The reason why a deep ITM call moves the same amount as the underlying stock is because most of the option’s value is intrinsic. Intrinsic call value arises because a call holder can exercise the option, buying 100 shares at the strike price. Since the strike price of a deep ITM call is well below the current stock price, the call holder has an immediate profit on the shares bought at strike. For deep ITM calls, intrinsic value dominates other factors, such as time until expiration or the stock’s volatility. Puts operate in an analogous fashion.

Calls

When a stock goes ex-dividend, its price will drop by the amount of the dividend per share.
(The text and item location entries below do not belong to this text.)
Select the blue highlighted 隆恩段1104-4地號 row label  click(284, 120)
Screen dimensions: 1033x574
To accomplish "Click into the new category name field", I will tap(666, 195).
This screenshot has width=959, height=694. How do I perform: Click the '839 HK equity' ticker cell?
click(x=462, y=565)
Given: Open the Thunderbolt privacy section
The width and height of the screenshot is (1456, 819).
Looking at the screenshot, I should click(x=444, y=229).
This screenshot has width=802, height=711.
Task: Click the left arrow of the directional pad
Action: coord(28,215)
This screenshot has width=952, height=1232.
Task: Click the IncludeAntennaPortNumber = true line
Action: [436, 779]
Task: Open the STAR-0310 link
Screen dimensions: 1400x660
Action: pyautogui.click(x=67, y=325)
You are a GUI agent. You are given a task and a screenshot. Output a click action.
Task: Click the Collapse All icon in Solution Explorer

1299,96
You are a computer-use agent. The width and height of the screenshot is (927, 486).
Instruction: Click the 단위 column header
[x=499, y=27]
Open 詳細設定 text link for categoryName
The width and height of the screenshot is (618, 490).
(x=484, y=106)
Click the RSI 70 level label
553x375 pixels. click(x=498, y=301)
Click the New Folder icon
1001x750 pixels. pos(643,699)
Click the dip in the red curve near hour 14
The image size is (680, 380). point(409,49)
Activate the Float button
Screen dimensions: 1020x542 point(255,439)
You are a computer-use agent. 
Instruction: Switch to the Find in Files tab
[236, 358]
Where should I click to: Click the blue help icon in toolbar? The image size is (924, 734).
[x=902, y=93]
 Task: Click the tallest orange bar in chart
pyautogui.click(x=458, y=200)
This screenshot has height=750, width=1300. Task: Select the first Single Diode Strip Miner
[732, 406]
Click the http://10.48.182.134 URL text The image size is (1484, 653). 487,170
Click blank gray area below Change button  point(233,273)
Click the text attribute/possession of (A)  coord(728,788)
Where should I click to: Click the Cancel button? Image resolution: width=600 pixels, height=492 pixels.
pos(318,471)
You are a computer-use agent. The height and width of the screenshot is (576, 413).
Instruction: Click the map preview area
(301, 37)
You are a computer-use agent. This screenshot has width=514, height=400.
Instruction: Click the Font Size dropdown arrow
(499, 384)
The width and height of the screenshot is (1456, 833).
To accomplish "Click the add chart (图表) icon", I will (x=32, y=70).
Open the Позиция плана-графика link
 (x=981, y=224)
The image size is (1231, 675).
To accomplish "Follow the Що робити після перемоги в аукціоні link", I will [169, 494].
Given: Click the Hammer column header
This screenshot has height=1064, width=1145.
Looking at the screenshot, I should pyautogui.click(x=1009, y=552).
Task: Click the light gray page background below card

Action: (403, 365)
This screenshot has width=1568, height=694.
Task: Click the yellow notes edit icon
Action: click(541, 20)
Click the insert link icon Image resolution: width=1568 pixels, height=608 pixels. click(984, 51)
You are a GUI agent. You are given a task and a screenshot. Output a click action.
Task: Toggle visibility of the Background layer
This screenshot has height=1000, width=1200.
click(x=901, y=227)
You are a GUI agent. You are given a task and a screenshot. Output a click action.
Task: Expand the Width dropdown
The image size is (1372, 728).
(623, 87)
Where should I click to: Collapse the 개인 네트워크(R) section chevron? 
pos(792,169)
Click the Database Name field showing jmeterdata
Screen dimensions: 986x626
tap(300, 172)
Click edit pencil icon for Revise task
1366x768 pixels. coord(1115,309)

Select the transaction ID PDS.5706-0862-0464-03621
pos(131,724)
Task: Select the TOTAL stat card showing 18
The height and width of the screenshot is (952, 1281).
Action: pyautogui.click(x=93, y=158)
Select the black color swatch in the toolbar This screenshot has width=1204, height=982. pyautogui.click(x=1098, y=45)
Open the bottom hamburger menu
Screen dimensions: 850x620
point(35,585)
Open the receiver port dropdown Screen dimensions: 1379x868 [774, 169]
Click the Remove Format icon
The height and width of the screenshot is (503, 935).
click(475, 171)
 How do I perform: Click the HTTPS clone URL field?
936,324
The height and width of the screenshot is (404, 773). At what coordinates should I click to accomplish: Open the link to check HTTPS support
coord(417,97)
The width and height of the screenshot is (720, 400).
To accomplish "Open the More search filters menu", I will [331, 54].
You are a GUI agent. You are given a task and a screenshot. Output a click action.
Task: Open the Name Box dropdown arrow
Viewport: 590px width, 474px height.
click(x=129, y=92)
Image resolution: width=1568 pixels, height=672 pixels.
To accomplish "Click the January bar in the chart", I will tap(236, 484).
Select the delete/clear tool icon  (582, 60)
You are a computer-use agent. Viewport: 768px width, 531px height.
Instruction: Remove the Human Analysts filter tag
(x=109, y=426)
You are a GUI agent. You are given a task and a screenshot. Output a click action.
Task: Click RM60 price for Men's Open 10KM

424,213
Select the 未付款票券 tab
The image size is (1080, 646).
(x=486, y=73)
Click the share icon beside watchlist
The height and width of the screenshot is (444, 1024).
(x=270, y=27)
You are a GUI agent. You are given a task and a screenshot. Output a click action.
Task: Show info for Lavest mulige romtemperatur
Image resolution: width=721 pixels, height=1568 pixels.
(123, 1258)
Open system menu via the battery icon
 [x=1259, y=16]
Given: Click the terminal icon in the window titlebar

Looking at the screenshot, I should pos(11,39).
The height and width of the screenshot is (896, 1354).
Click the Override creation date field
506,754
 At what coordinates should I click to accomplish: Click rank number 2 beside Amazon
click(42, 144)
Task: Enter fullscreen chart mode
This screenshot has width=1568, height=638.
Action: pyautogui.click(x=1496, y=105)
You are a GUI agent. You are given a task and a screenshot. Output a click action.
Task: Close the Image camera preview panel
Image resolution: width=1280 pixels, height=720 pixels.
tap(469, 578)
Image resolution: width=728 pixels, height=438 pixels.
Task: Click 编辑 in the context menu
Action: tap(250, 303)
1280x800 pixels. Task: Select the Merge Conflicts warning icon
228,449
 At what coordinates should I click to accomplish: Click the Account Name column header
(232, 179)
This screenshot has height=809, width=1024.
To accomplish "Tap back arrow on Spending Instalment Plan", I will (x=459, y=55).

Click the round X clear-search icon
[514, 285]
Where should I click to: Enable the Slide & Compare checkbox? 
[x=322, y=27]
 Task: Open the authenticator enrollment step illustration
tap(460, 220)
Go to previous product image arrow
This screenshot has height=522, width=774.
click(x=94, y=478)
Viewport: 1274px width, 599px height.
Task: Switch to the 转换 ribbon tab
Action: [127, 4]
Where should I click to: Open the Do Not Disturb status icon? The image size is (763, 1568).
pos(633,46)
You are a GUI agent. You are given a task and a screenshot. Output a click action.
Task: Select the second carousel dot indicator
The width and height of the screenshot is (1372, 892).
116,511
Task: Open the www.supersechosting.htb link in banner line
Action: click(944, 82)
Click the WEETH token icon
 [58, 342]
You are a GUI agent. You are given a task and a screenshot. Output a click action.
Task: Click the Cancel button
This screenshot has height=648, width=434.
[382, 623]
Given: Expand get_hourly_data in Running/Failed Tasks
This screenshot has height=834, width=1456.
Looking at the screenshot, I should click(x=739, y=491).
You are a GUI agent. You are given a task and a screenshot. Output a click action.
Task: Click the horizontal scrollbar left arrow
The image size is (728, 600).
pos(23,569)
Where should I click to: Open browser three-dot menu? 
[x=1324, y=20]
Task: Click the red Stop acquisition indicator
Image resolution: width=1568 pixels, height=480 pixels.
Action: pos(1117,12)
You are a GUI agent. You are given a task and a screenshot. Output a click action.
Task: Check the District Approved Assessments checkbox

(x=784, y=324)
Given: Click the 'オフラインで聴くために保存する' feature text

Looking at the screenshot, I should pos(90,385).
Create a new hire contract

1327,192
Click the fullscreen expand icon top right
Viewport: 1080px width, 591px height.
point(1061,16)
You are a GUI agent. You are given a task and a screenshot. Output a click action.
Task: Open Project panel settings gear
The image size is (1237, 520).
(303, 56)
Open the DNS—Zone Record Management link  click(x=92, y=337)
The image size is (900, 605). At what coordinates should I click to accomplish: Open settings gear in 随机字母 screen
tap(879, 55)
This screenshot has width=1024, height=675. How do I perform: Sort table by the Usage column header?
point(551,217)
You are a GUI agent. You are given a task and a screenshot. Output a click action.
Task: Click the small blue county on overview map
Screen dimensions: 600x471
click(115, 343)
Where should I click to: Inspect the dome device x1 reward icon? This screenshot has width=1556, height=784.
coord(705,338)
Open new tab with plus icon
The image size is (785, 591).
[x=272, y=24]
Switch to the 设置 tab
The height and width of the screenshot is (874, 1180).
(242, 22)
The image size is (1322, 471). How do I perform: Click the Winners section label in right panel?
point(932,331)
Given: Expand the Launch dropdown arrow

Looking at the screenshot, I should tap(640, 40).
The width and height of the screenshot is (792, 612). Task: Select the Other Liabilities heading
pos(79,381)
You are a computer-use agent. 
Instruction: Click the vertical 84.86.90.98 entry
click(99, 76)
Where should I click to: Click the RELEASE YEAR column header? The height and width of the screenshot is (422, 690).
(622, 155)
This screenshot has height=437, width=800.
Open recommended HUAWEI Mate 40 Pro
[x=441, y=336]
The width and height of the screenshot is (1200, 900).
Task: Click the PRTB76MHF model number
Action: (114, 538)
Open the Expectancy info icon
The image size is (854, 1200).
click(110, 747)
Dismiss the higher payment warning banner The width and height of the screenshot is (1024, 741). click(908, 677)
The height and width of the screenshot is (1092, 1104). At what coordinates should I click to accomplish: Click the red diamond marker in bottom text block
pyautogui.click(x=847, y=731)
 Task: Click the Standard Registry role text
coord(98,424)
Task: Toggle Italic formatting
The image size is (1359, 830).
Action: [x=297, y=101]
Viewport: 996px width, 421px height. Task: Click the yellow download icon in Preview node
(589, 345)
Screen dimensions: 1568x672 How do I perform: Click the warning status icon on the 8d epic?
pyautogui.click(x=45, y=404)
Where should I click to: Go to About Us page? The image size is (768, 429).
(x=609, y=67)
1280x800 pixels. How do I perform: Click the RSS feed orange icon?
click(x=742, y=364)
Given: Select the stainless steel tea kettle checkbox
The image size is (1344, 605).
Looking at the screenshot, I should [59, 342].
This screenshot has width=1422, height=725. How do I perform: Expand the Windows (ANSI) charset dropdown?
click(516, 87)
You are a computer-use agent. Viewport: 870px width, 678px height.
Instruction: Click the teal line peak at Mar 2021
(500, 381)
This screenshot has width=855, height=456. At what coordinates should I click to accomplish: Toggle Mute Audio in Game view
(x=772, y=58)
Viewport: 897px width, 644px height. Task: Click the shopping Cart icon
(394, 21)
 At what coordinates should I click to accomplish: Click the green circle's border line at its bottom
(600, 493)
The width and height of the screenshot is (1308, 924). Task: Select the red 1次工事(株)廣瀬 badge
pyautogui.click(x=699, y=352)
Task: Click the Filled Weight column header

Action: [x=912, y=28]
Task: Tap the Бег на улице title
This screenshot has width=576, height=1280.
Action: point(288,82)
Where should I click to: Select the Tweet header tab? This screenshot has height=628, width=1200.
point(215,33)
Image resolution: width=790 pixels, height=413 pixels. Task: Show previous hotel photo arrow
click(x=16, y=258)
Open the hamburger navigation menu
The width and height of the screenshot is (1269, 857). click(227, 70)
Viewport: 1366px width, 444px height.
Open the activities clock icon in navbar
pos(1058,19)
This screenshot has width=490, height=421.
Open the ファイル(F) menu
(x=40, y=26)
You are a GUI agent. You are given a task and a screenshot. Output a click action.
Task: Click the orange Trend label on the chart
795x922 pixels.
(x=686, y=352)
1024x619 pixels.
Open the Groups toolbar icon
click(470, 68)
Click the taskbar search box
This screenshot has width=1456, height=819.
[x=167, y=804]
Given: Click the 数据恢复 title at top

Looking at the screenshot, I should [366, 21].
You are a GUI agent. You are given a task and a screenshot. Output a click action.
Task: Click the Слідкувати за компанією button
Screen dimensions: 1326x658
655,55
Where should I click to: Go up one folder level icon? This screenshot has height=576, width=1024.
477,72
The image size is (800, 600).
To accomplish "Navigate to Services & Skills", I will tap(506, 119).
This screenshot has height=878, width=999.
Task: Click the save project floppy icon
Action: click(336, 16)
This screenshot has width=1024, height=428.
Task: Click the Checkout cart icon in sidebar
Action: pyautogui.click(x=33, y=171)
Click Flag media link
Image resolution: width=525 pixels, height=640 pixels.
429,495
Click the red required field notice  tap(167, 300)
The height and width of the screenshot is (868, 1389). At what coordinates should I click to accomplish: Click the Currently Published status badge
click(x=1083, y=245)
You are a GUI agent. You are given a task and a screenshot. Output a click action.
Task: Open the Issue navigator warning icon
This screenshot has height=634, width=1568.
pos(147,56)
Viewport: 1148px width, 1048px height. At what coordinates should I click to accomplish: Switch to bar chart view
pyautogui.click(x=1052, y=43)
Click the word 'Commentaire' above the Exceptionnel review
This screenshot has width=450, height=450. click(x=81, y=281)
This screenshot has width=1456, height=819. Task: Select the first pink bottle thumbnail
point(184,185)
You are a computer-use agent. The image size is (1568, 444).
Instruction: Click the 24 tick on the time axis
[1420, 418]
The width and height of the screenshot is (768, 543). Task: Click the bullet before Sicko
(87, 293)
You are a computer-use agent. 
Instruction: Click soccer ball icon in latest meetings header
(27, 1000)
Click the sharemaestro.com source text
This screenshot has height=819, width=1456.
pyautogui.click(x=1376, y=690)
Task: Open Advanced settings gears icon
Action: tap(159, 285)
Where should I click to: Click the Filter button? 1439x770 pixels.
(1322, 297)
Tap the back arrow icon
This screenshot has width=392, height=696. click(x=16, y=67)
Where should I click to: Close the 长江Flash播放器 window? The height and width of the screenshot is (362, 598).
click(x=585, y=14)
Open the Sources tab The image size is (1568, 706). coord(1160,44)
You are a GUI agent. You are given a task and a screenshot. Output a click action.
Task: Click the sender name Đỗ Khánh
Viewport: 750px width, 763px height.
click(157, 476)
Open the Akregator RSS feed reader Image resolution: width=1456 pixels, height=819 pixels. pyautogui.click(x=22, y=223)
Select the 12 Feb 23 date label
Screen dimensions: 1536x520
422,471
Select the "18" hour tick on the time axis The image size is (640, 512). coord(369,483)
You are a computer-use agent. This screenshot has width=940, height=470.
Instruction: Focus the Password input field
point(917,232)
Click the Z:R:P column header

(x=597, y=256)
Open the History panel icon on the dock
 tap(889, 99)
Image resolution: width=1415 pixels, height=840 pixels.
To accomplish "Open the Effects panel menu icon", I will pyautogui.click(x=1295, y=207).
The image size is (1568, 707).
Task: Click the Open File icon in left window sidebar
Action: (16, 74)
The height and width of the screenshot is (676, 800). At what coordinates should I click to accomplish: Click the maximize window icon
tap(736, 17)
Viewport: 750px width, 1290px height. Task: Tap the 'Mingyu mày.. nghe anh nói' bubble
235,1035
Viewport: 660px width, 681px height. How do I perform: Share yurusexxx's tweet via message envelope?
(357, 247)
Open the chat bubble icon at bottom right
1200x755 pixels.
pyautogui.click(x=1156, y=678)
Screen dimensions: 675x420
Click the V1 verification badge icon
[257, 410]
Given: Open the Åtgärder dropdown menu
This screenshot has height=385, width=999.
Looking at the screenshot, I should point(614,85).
Only stockholders who owned the shares at the close of trading on the day before the ex-dividend date will receive the dividend, which is why the stock’s price drops on the ex-dividend date. Call holders do not receive dividends. The calls they own will usually drop in value on ex-dividend day because the underlying stock is now worth less. The amount of the price drop is greatest for deep ITM calls.

Puts

Puts are the mirror images of calls. On the ex-dividend date, a deep ITM put will gain value, up to the amount of the dividend per share. For example, assume that XYZ stock pays a quarterly dividend of $1 that goes ex-dividend on September 15. On the close of the previous day’s trading, the stock price was $45 and a put with a $55 strike price was selling for $10.50. On the ex-dividend date, the stock price opens at $44 per share and the put begins trading at $11.45. The put increased in price by $0.95, almost the full amount of dividend.